* [WORK TASK] In the text on nitrogen-fixing bacteria, copy out word for word everything from "To investigate the" down to "scientist Ty Samo.".
--- GIVEN TEXT Enclosed Below ---
Every living thing needs nitrogen, and the world uses a significant portion of its energy making nitrogen fertilizer for agriculture. Studying microorganisms that naturally capture atmospheric nitrogen - a process called nitrogen fixation - can inspire new sustainable methods to produce fertilizers, saving energy and reducing water pollution.
In a new study, published in Proceedings of the National Academy of Sciences, researchers at Lawrence Livermore National Laboratory (LLNL), University of California Berkeley and Northern Arizona University investigated a California river ecosystem and found a nitrogen-fixing bacterium that acts like a proto-organelle, which could provide a roadmap for harnessing nitrogen fixation for agriculture.
"About two percent of global energy use goes toward making nitrogen fertilizer," said LLNL scientist and author Peter Weber. "If we can mimic nature's approach and build a nitrogen-fixing organelle, then we can potentially get nitrogen on demand."
The river ecosystem studied in this work contained three key members: (1) green macroalgae (similar to seaweed), which appear on riverbed rocks in spring and, by summer, grow long filamentous streamers that move with the flow of water, (2) diatoms, or unicellular, golden-brown microalgae, that colonize the surface of the streamers, and (3) nitrogen-fixing bacteria that live symbiotically inside the diatoms as if they were proto-organelles - the precursors to subcellular structures.
To investigate the nutrient exchanges among these ecosystem members, the scientists collected river streamer samples in water and injected heavy isotopes of carbon and nitrogen in the lab. They used nanoscale secondary ion mass spectrometry (NanoSIMS) to visualize the distribution of the newly acquired carbon and nitrogen among the three members. Much like a medical PET scan illuminates organs, these techniques allowed the team to trace the allocation of these essential nutrients in the algae system down to the organelles and proto-organelles.
"Because we have this equipment that's able to measure the concentration of the isotopes at a very high spatial resolution, you can see where they go at the subcellular level, including in the symbiotic bacteria," said author and LLNL scientist Ty Samo.
NanoSIMS showed that nitrogen-fixing bacteria get first dibs and the largest serving of the newly acquired nitrogen. They also had some of the highest amounts of newly acquired carbon, alongside the algal chloroplasts where photosynthesis occurs. The bacteria transform atmospheric nitrogen gas into useable, organic nitrogen that is a building block for cell growth - and they likely use the carbon to power that process.
--- End of Enclosed GIVEN TEXT ---
--- DATA UNDER STUDY Enclosed Below ---
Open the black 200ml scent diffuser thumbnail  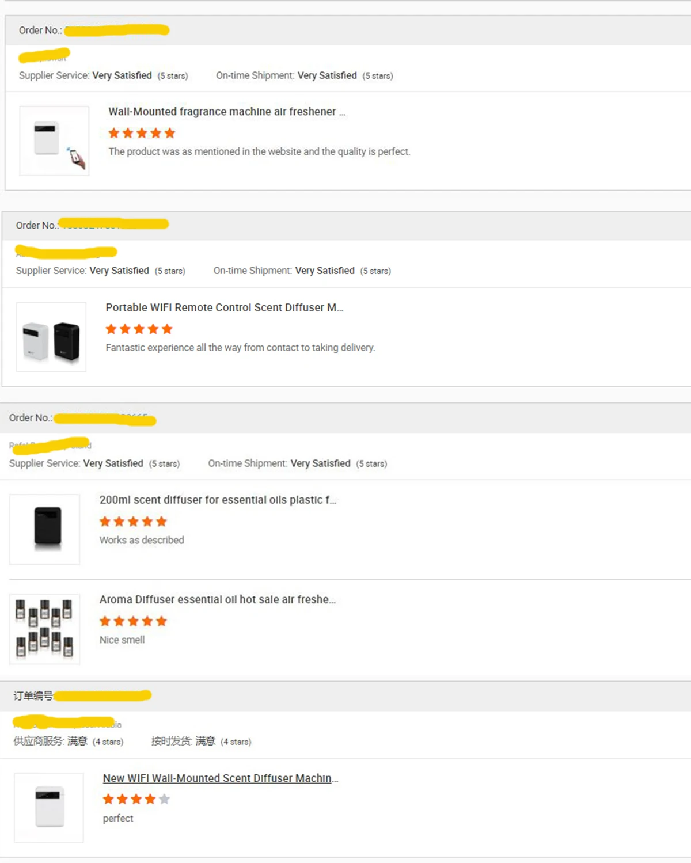pos(45,529)
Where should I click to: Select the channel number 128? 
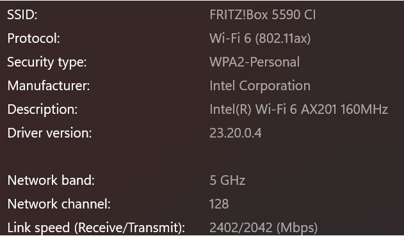(x=219, y=204)
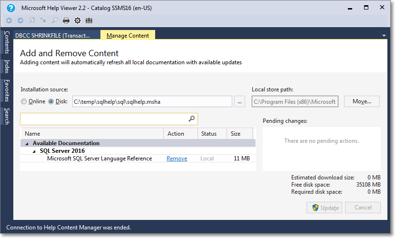This screenshot has width=395, height=238.
Task: Click the Print toolbar icon
Action: [x=66, y=20]
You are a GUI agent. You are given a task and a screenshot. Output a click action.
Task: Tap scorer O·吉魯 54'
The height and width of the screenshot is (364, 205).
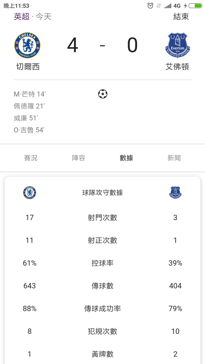[x=29, y=130]
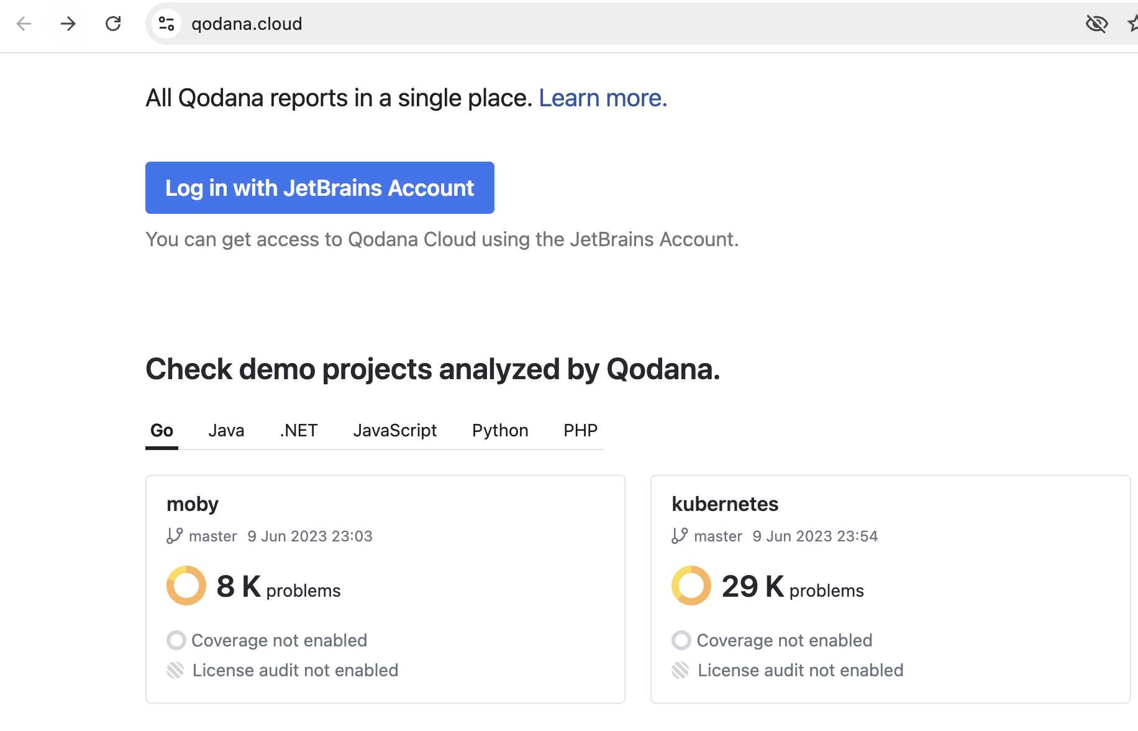Click the moby problems donut chart
Image resolution: width=1138 pixels, height=731 pixels.
[x=186, y=586]
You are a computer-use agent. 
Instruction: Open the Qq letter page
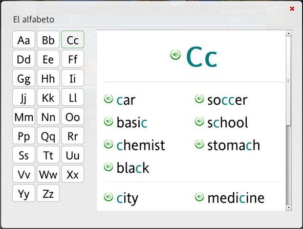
--- End of Enclosed DATA UNDER STUDY ---
* [SOLUTION FOR THIS EXERCISE]
To investigate the nutrient exchanges among these ecosystem members, the scientists collected river streamer samples in water and injected heavy isotopes of carbon and nitrogen in the lab. They used nanoscale secondary ion mass spectrometry (NanoSIMS) to visualize the distribution of the newly acquired carbon and nitrogen among the three members. Much like a medical PET scan illuminates organs, these techniques allowed the team to trace the allocation of these essential nutrients in the algae system down to the organelles and proto-organelles.
"Because we have this equipment that's able to measure the concentration of the isotopes at a very high spatial resolution, you can see where they go at the subcellular level, including in the symbiotic bacteria," said author and LLNL scientist Ty Samo.